Extract provided:
_ _ _ _

= List of Saint Tail characters =

This is a list of known characters in the manga and anime series Saint Tail.

==Main characters==

Meimi Haneoka

- Meimi Haneoka (羽丘 芽美, Haneoka Meimi)

The protagonist of the series, a fourteen-year-old girl at St. Paulia's Academy, and the daughter of a stage magician and a former phantom thief. Using information that Seira gets from confessionals, she sneaks out at night as Phantom Thief Saint Tail (怪盗セイント・テール, Kaitō Seinto Tēru), a vigilante who uses her thefts to return illegitimately obtained items to their proper owners, expose fraud, or rectify other wrongs that the legal system is unlikely to address. She primarily uses her high physical ability and stage magic inherited from her father to carry out her heists, and the name "Saint Tail" comes from the ponytail she wears in conjunction with her stage magician outfit.
As Saint Tail, she has a rivalry with her classmate, Asuka Jr., who is assigned to the Saint Tail cases as an assistant detective. As she observes his sincerity and enthusiasm while pursuing her as Saint Tail, she develops romantic feelings for him, feeling that she wants to encourage his passion and would be willing to be caught as long as he is the one to do it; however, she mistakenly believes that he would only have interest in Saint Tail and not "Meimi Haneoka", and that he would quickly despise her if he discovered her deceiving him with her secret identity due to his honest personality. Due to her feelings of guilt, she begins to withdraw into emotional isolation, failing to notice that Asuka Jr. has already begun to suspect her identity and has conversely been worried about her.
After Asuka Jr. unexpectedly confesses his love to Meimi and starts a romantic relationship with her, she becomes even more afraid of the idea of him discovering her deception and is unable to open up about her own feelings, but when Seira suggests that she consider retiring from being Saint Tail, she still feels an obligation to continue helping people in need. Eventually, Rosemary exposes her identity to Asuka Jr. and kidnaps him, forcing her to perform her "last theft" as Saint Tail to rescue him. In the process, Asuka Jr., who in fact has completely forgiven her, physically "catches" her in free fall and metaphorically "catches" her by relieving her of her duty as Saint Tail, resulting in Saint Tail vanishing from the public eye while Meimi returns to a normal life. Eight years later, she cuts her hair short and eventually marries Asuka Jr. after he proposes to her.
- Daiki Asuka (飛鳥 大貴, Asuka Daiki)

_ _ _ _

Data shown:
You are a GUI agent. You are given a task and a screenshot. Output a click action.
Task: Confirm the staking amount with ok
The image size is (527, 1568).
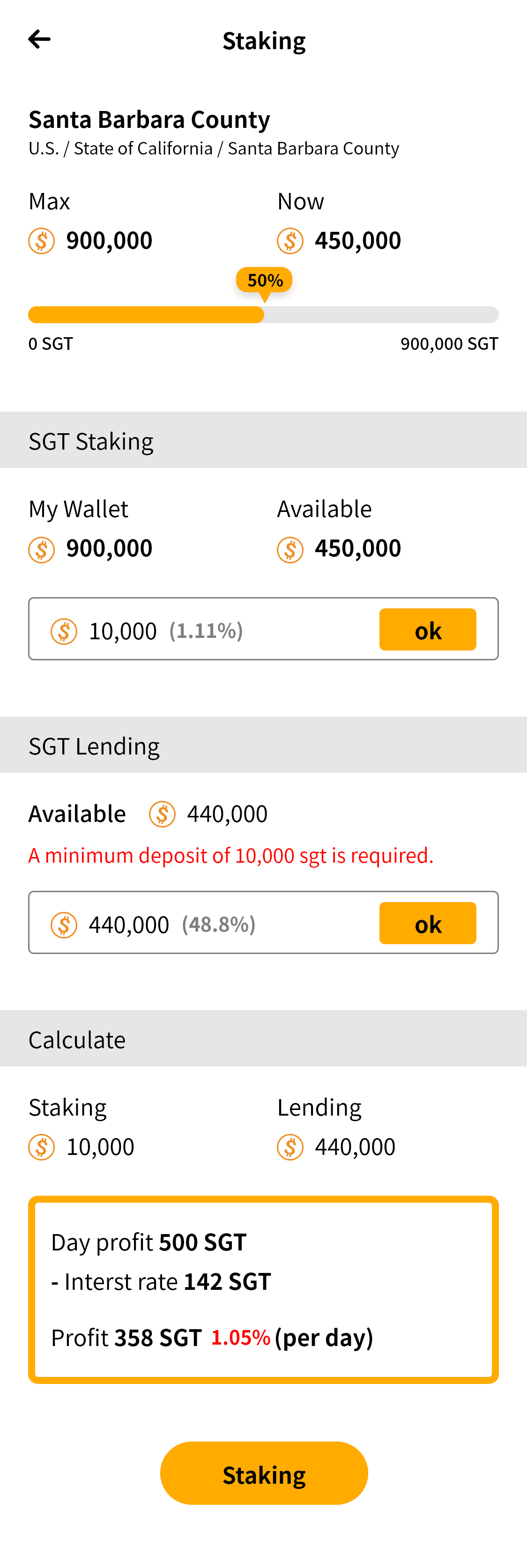428,629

_ _ _ _

Exercises to complete:
A: Please sum up the Saint Tail character list in two sentences.
B: Pick up the Saint Tail character list at the point where it stops and keep writing it.
The lines play no part in this exercise.

Replies:
A: The list describes Meimi Haneoka, a fourteen-year-old at St. Paulia's Academy who, as the vigilante Phantom Thief Saint Tail, uses stage magic and information from Seira to right wrongs. She falls for her rival, the assistant detective Asuka Jr., who forgives her and relieves her of her duty after Rosemary exposes her identity and kidnaps him, and eight years later she marries him.

B:
A classmate of Meimi and son of Detective Tomoki Asuka, nicknamed Asuka Jr. (アスカJr., Asuka Juniā) by most people around him. While he has high academic ability and intellect, he has poor social skills and has difficulty understanding romance or girls. He is brought onto the Saint Tail cases as an assistant due to his connections via his father; while he disapproves of Saint Tail's methods, he respects her altruistic motives and considers her to be an honorable rival. His initial motive for catching Saint Tail is to satisfy his inferiority complex over his classmates making fun of him for his failure to catch her, so he meets with Saint Tail in secret and extracts a promise from her to always send him a calling card and let him know every time she embarks on a caper, and to not allow anyone else to capture her but him.
While he develops romantic feelings for Meimi at school, he remains unsure about his relationship with her due to believing that she dislikes him and has merely been putting up with him, but secretly tries to help her in various ways without informing her of his intentions. After one of Saint Tail's heists causes him to start having suspicions of her actually being Meimi, he develops an extreme obsession with catching Saint Tail himself and ascertaining whether this is the case; in the process, he begins to sympathize with Saint Tail's actions and harbor doubts about arresting her, observing that Saint Tail has become an "ideal" whom the world treats more as a concept than a human being.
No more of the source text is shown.